Implementation of snumberVal.

This has an inconvenient type variable order because it derives from the order they appear in the class head; see snumberVal.

Instances

Instances details
(SNumberRepr a, KnownInteger n) => KnownSNumber a n Source # 
Instance details

Defined in Data.SNumber

Methods

snumberVal_ :: SNumber a n Source #

snumberVal :: forall n a. KnownSNumber a n => SNumber a n Source #

Get an SNumber out of the context from KnownSNumber or KnownNat.

This has the number as its first type parameter, for TypeApplications convenience.

reifySNumber :: forall a n r. SNumber a n -> (KnownSNumber a n => r) -> r Source #

Stash an SNumber at the type level as a KnownSNumber instance.

reifySNumberAsNat :: forall n r a.
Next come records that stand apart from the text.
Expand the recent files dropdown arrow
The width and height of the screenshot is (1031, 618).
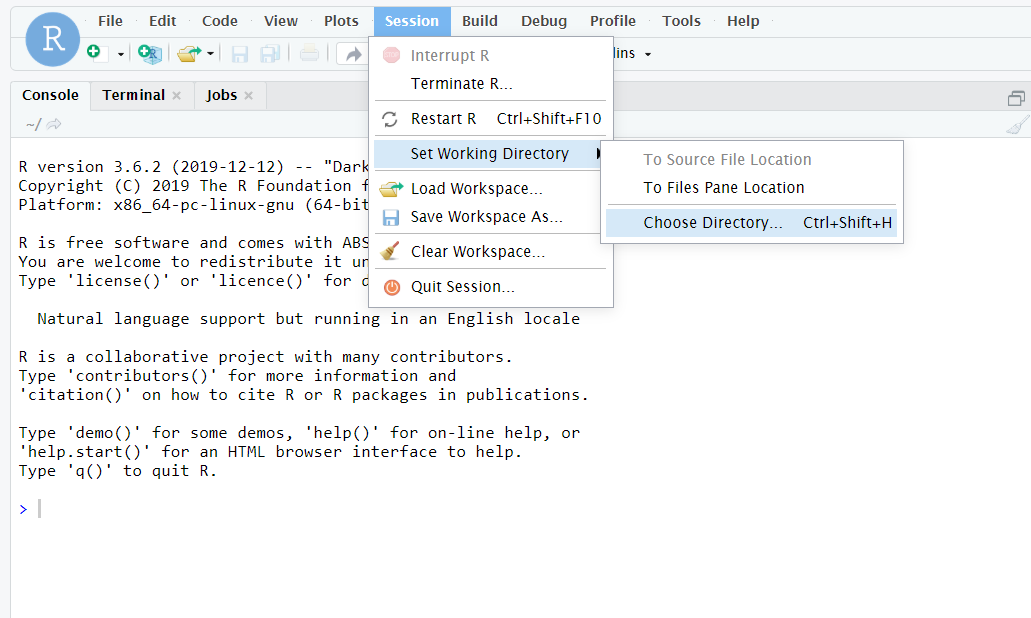211,54
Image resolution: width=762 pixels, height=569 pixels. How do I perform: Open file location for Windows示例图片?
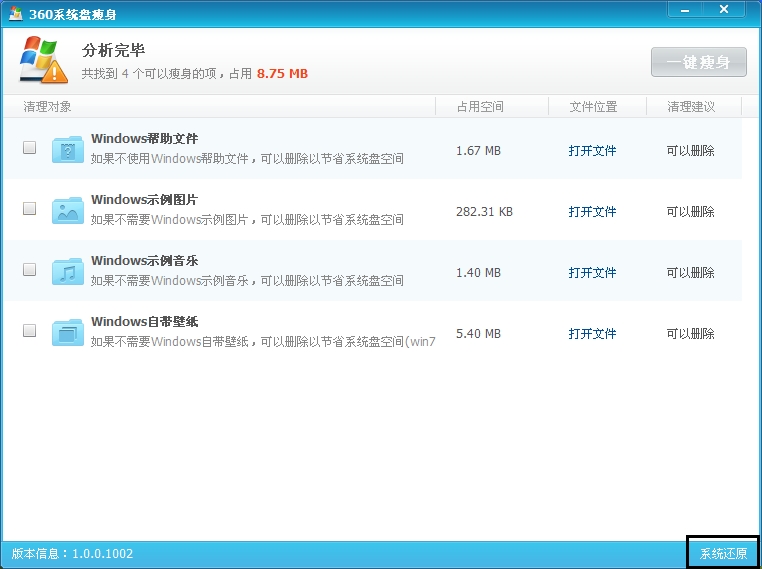click(x=592, y=212)
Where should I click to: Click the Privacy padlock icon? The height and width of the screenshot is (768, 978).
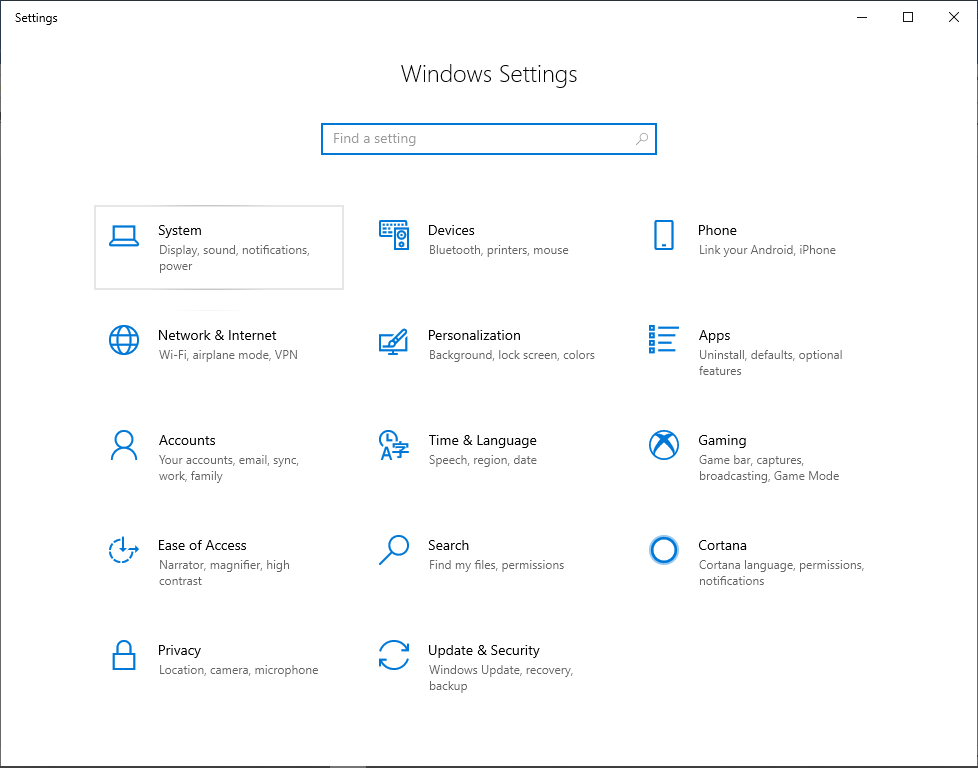pos(124,655)
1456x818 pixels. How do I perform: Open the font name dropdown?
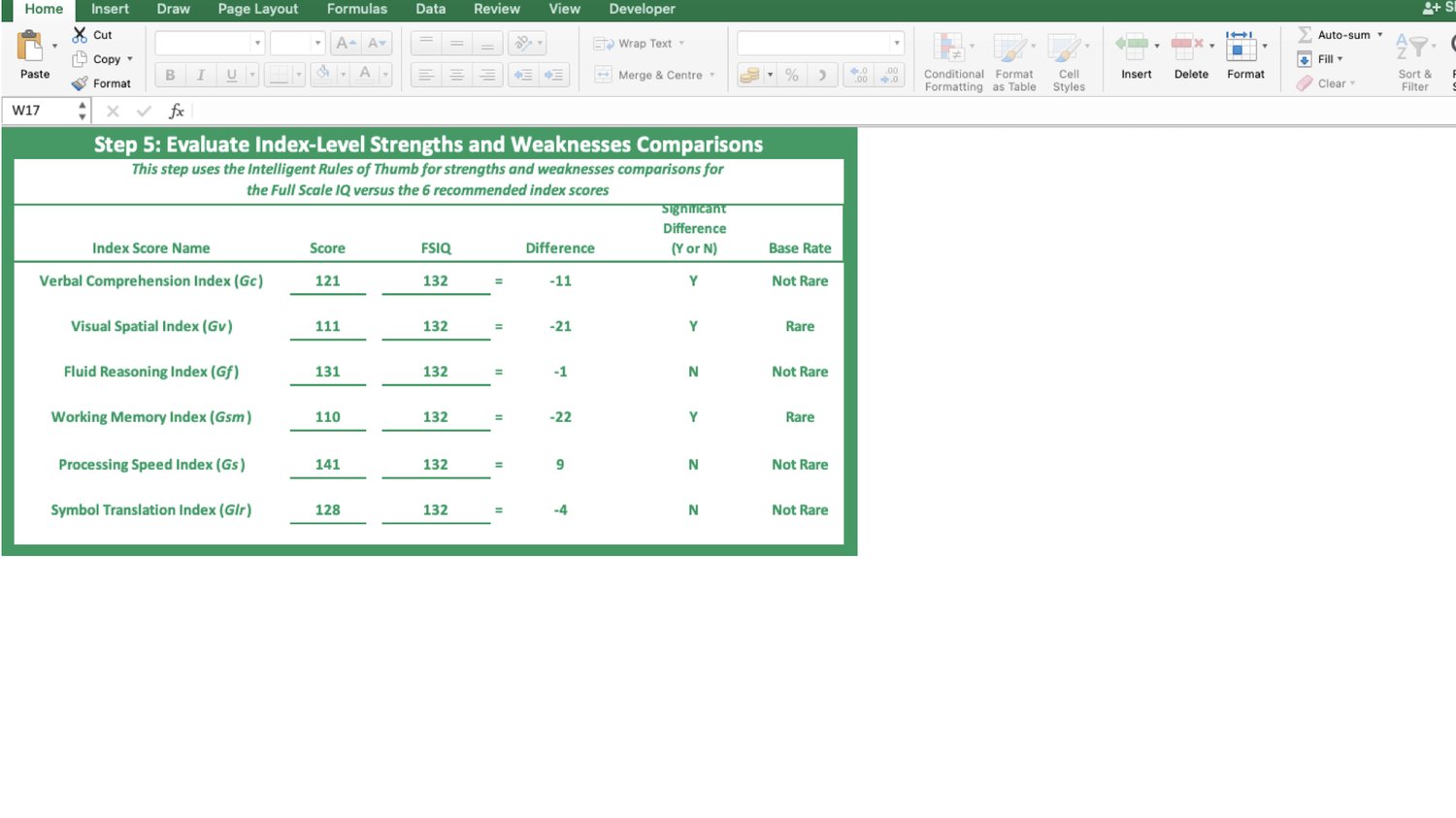click(257, 44)

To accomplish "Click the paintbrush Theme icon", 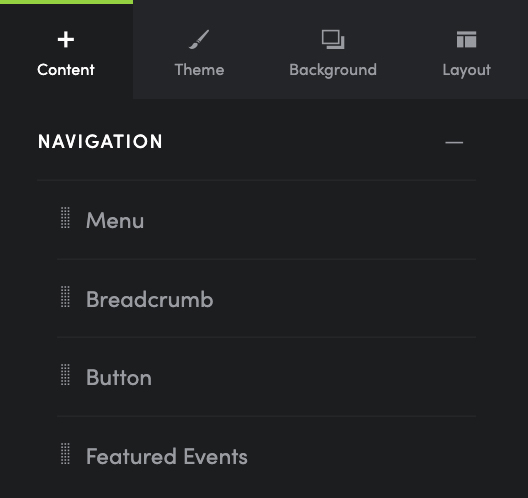I will click(x=199, y=39).
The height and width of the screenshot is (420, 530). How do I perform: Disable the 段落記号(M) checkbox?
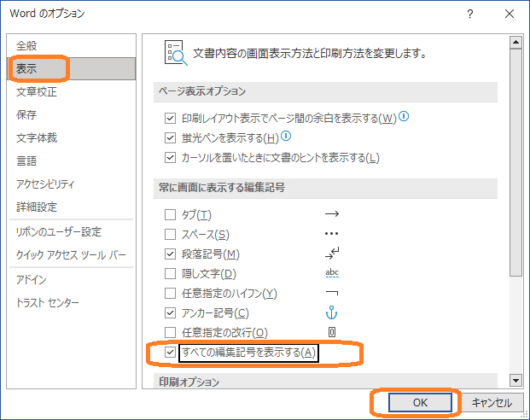pos(170,254)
Integral a => SNumber a ('Pos n) -> (KnownNat n => r) -> r Source #

Use a positive SNumber to introduce a KnownNat instance.

Miscellaneous

type IntBits = 64 Source #

The number of bits in the present system's Int type.

type IntMin = 'Neg (2 ^ (IntBits - 1)) Source #

The smallest representable Int value.

type IntMaxP1 = 'Pos (2 ^ (IntBits - 1)) Source #

One more than the largest representable Int value.

type WordBits = 64 Source #

The number of bits in the present system's Word type.

type WordMaxP1 = 'Pos (2 ^ WordBits) Source #

One more than the largest representable Word value.